**Requirements:**
[1] In the passage on flows, reproduce the text between "Denote the maximal" and "of $X\times\mathbb R$.", inclusive, and substitute "partial flows" for "local flows".
[2] According to the passage on flows, under what condition is a vector field called complete?

For any $p\in M$, the integral curve starting at $p$ has a maximal interval of existence $J_p$. It is easy to prove that $J_p$ must be open.

Denote the maximal curve as \[ \gamma_p:J_p\to M \]

We have the following property:

For $X\in \mathfrak{X}(M)$, $\gamma_{\gamma_p(s)}(t)=\gamma_p(t+s)$ if $t,s,t+s\in J_p$.

And $X\in \mathfrak{X}(M)$ is called a complete vector field if $J_p=\mathbb R,\forall p\in M$

Flow

The flow is a mapping on set $X$ \[ \Phi: X\times \mathbb{R} \to X \] such that $\Phi(x,0)=x,\Phi(\Phi(x,s),t) = \Phi(x,s+t)$.

In certain situations one might also consider local flows, which are defined only in some subset $\operatorname{dom}\Phi=\mathcal{X}$ is an open subset of $X\times\mathbb R$.

We can see that a vector field $X$ on $M$ induced a flow on $M$.

We have the following theorem stating the smoothness of such flow: > For any $X\in \Gamma^{\infty}(TM)$, the flow $\Phi:M\times R\to M$ is smooth on its domain $\operatorname{dom}\Phi=\{(p,t)|p\in M, t\in J_p\}$.

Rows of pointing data
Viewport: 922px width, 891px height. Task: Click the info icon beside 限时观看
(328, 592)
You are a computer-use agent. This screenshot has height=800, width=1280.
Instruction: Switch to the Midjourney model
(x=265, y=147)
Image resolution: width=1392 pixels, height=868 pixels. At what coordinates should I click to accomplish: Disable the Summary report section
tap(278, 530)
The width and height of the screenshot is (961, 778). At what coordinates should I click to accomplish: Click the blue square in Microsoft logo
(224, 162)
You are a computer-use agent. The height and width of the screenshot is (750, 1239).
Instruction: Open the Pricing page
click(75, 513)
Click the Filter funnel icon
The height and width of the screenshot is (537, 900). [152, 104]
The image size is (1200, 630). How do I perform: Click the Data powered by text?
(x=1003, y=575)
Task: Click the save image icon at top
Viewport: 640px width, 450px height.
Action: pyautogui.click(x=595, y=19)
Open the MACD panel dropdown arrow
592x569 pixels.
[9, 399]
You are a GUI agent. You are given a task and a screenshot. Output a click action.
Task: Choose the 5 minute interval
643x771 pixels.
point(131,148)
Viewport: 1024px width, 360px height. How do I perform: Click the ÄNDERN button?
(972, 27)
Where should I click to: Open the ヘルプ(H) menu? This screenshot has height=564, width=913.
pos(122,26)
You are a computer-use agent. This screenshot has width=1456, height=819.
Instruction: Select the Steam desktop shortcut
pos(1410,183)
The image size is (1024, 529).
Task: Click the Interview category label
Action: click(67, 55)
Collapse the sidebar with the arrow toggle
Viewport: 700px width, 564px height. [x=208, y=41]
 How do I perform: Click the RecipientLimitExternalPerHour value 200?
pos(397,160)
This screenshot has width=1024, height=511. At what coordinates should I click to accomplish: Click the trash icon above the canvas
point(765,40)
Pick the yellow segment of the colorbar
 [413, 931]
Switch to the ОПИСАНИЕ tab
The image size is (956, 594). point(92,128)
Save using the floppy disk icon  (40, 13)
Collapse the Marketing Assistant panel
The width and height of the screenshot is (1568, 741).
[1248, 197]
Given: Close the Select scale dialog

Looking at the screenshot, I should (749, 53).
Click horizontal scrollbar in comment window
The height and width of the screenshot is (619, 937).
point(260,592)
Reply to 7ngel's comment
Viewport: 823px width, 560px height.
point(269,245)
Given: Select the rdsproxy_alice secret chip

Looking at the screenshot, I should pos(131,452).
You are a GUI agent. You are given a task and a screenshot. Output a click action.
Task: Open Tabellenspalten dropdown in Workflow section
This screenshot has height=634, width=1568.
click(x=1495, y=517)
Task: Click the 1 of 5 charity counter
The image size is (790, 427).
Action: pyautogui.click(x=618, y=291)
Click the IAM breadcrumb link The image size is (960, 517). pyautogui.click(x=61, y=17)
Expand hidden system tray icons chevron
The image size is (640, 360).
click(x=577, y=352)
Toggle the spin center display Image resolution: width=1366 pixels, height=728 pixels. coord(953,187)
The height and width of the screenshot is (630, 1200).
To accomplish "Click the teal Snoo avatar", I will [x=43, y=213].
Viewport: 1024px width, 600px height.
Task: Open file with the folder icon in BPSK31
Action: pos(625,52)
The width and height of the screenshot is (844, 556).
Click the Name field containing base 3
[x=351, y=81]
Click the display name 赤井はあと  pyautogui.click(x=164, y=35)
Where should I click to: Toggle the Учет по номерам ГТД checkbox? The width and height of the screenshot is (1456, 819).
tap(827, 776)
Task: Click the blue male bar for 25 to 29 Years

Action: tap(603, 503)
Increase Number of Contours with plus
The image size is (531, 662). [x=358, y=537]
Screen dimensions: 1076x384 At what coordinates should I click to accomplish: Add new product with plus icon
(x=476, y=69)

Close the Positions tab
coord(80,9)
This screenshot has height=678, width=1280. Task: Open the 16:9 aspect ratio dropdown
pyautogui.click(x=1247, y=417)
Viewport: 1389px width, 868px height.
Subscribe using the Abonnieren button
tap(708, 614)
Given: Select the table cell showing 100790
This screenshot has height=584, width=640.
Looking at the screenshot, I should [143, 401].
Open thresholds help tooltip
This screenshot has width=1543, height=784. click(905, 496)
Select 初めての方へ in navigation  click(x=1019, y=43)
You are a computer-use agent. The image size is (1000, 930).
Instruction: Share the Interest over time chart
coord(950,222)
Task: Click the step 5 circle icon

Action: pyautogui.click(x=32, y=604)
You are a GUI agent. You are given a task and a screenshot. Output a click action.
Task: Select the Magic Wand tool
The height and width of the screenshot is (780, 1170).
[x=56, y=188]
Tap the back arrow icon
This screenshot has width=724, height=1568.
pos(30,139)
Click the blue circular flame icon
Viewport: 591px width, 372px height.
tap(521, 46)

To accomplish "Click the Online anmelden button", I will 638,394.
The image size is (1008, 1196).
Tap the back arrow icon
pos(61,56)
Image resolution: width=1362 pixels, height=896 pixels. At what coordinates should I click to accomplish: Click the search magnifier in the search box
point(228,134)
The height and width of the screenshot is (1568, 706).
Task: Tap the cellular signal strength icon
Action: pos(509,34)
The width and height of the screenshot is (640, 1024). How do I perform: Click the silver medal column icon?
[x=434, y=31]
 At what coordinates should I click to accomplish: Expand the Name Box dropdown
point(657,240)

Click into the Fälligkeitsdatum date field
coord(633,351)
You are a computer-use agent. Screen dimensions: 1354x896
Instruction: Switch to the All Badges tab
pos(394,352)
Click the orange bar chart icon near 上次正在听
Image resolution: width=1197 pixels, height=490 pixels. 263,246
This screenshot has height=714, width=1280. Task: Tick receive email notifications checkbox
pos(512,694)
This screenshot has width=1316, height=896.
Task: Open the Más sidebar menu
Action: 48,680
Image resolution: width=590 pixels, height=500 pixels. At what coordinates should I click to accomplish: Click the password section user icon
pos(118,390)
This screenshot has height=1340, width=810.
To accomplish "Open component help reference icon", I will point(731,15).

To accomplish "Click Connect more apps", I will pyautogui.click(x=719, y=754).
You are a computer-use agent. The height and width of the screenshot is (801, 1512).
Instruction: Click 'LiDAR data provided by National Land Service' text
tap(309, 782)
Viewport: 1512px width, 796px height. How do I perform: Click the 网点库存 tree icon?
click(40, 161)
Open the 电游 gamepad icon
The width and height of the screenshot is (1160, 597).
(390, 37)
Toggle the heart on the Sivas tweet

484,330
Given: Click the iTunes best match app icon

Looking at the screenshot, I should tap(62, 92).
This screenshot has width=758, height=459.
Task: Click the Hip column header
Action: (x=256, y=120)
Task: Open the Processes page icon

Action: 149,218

**Responses for each task:**
[1]
Denote the maximal curve as \[ \gamma_p:J_p\to M \]

We have the following property:

For $X\in \mathfrak{X}(M)$, $\gamma_{\gamma_p(s)}(t)=\gamma_p(t+s)$ if $t,s,t+s\in J_p$.

And $X\in \mathfrak{X}(M)$ is called a complete vector field if $J_p=\mathbb R,\forall p\in M$

Flow

The flow is a mapping on set $X$ \[ \Phi: X\times \mathbb{R} \to X \] such that $\Phi(x,0)=x,\Phi(\Phi(x,s),t) = \Phi(x,s+t)$.

In certain situations one might also consider partial flows, which are defined only in some subset $\operatorname{dom}\Phi=\mathcal{X}$ is an open subset of $X\times\mathbb R$.

[2] When its maximal interval of existence J_p is all of ℝ for every point p in M.